What is a Polygraph?
The polygraph is a machine designed to detect and record changes in physiological characteristics, such as an individual’s pulse and breathing rates. Some people also refer to it as a lie detector. The exam measures these physiological responses while the individual answers a series of questions. The goal of the polygraph is to attempt to determine whether the individual is being truthful, particularly about issues that could pose national security risks. These risks can include such issues as foreign connections, drug use, financial debts, or criminal activity. The exam is usually administered at the federal agency where you are seeking security access. The exam will then be given by an experienced polygraph examiner. Depending on the type of polygraph examination, the testing session could last 2 to 7 hours.
When is the Polygraph Exam Used?
Polygraph tests are typically used during the background investigation process for higher-level security clearances.They are discussed in Security Executive Agent Directive 2 and DOD Instruction 5210.91. In some polygraphs, the examiner asks a series of yes-or-no questions related to national security concerns, such as whether the applicant has committed espionage or had unauthorized contact with foreign nationals. Additional government guidance on the use of polygraphs within the Intelligence Community (IC) is provided in ICPG 704.6. The exam is meant to be one of many tools in determining a person’s reliability and trustworthiness. While polygraphs are not foolproof and can be influenced by a variety of factors — such as nervousness, medical conditions, or even the examiner’s approach — the results can have a significant impact on the outcome of a clearance investigation. Additionally, the exam process itself may lead to other security disclosures outside of the testing phase. A failed polygraph, however, does not automatically result in disqualification, but it is a potential red flag that must be considered and addressed.

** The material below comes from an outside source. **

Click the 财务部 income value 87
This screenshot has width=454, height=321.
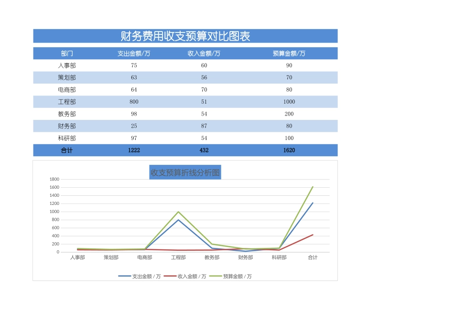pos(204,126)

Polygraph Exam Failures During Clearance Investigations
If you fail a polygraph examination, it is important to understand that this does not necessarily mean the end of your security clearance process. The next step typically involves a follow-up interview with the agency conducting the investigation, where you may be asked to discuss issues related to the results of the polygraph. During this interview, it is crucial to be honest, calm, and cooperative. Some applicants may find themselves in a situation where they fail the polygraph, either due to physiological reasons, anxiety, or other factors. This is fairly common. Understanding how to handle this outcome is essential for safeguarding your clearance prospects. We represent individuals in polygraph and security clearance matters.
In many cases, polygraph results may be inconclusive or misinterpreted, and further clarification or re-testing might be necessary. If the failure is related to a specific issue, such as a misunderstanding or anxiety, providing evidence or context may help clear up any doubts. However, if there is a legitimate concern — such as involvement in illegal activities or a failure to disclose critical information during the background check — the results could jeopardize your eligibility for a security clearance. If criminal issues come up, it is important to discuss these with counsel to see if the continued polygraph examination process is in your best interests. Some polygraph disclosures can lead to criminal concerns.

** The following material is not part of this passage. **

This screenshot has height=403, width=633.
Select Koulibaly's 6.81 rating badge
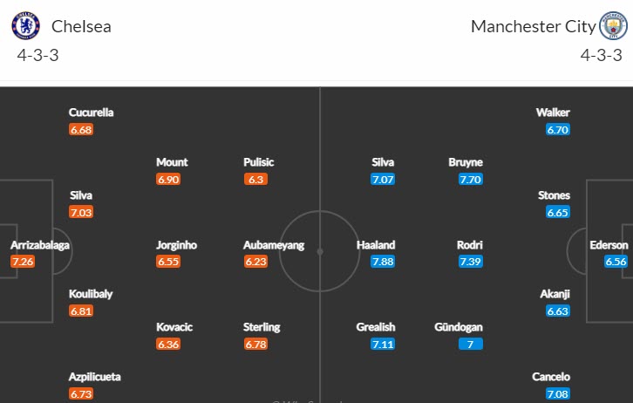[81, 311]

Additional Polygraph Examinations
If you are unable to pass a polygraph examination, you should consider requesting a second (or third) examination, especially if you believe that anxiety or other non-deceptive factors have affected the results. In some cases, it has taken some individuals 4 or 5 polygraph examinations to pass. You may also want to consult with a security clearance lawyer with expertise in polygraph examinations who can help you understand the security clearance process.

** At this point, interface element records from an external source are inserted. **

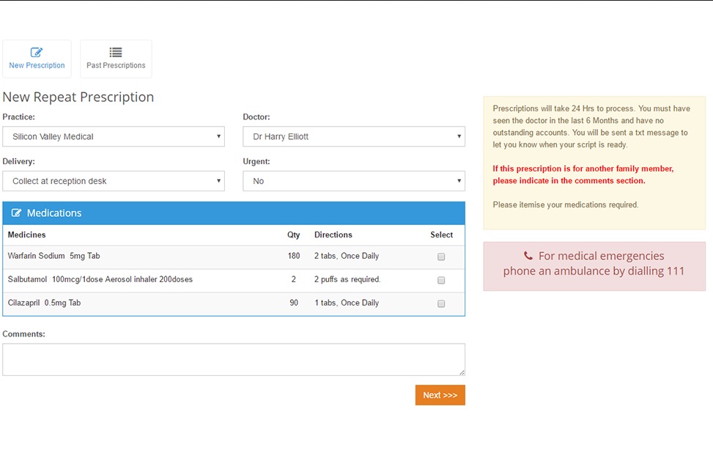This screenshot has width=713, height=450.
Task: Click the phone icon in emergency banner
Action: click(528, 256)
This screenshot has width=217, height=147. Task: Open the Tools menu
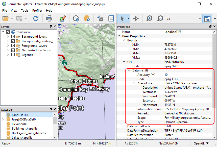click(x=25, y=11)
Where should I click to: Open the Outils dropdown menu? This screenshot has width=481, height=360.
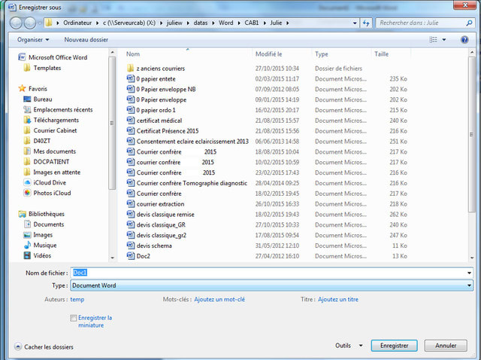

If there are unique issues that led to the failure — such as a past criminal act or undisclosed financial problems — you must be prepared to address these concerns in a transparent and honest manner. Failure to do so could be interpreted as a lack of trustworthiness, which could ultimately harm your clearance prospects. In some cases involving criminal issues, legal advice about whether to continue in the process is crucial. It is critical to maintain a high level of honesty and transparency throughout the polygraph process. Review your background information carefully if there are potential security concerns at issue. If you are particularly concerned about the polygraph examination process, consider speaking with a security clearance lawyer in advance, who can advise you on legal issues that could come up
Additional Considerations
A failed polygraph for a security clearance is a serious issue, but it does not necessarily spell the end of your clearance application. Keep in mind that when important issues come up during a polygraph examination, an individual, depending on the agent can request to have counsel nearby or observing the process. By understanding the polygraph process, being prepared to address any concerns in the aftermath, and seeking professional advice when necessary, you can increase your chances of successfully navigating this challenge. The key to handling a polygraph failure is to remain honest, transparent, and cooperative throughout the process. With the right approach, you may still be able to resolve any issues and move forward in the security clearance process.
Contact Us
Our security clearance lawyers represent and advise individuals in polygraph and security clearance matters. If you need legal assistance, please contact our office at (703) 668-0070 or at www.berrylegal.com to schedule a consultation.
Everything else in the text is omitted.